Clearly $\Pr(X=1)=\dfrac{4}{52}$.

To have $X=2$, we need first card non-Ace, second card Ace. Thus $\Pr(X=2)=\dfrac{48}{52}\cdot\dfrac{4}{52}$. This is because of the hypothesis of replacement.

Similarly, $\Pr(X=3)=\left(\dfrac{48}{52}\right)^2\cdot\dfrac{4}{52}$.

Similarly, $\Pr(X=4)=\left(\dfrac{48}{52}\right)^3\cdot\dfrac{4}{52}$.

For $X=5$, the situation is a little different, since we don't care about the fifth card. So $\Pr(X=5)=\left(\dfrac{48}{52}\right)^4$ (four "failures" in a row)

Now expectation is a routine calculation. It is $\sum_{i=1}^5 i\Pr(X=i)$.

Remark: In most card games, we do not have replacement. (By replacement I assume you meant replacement and shuffling, not replacement on top of the deck!)

Without replacement, the probabilities would be a little different. For example, for $X=3$ we would have $\frac{48}{52}\frac{47}{51}\frac{4}{50}$.

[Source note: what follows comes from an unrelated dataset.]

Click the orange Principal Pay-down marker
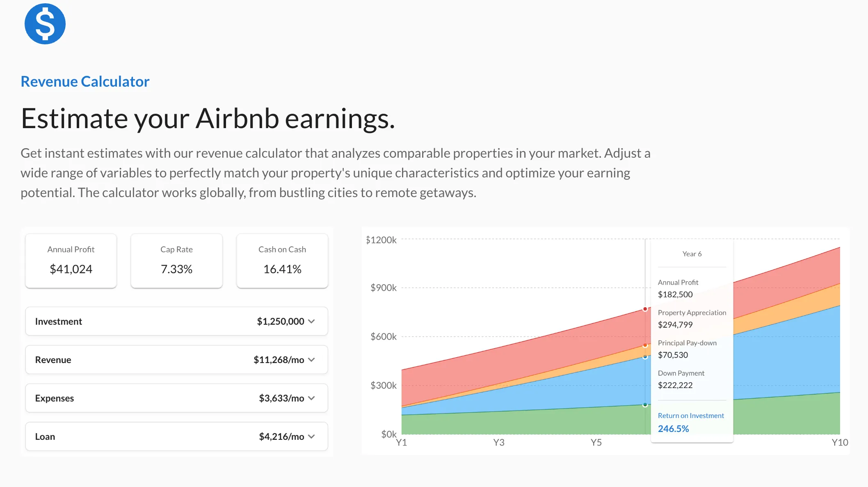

If you prefer to use counting, let us calculate for example the probability that $X=4$. There are $52^4$ sequences of $4$ cards, all equally likely. Exactly $(48)(48)(48)(4)$ of them consist of $3$ non-Aces followed by an Ace. So $\Pr(X=4)=\frac{(48)^3(4)}{52^4}$. Earlier, we obtained the same answer in a somewhat different way.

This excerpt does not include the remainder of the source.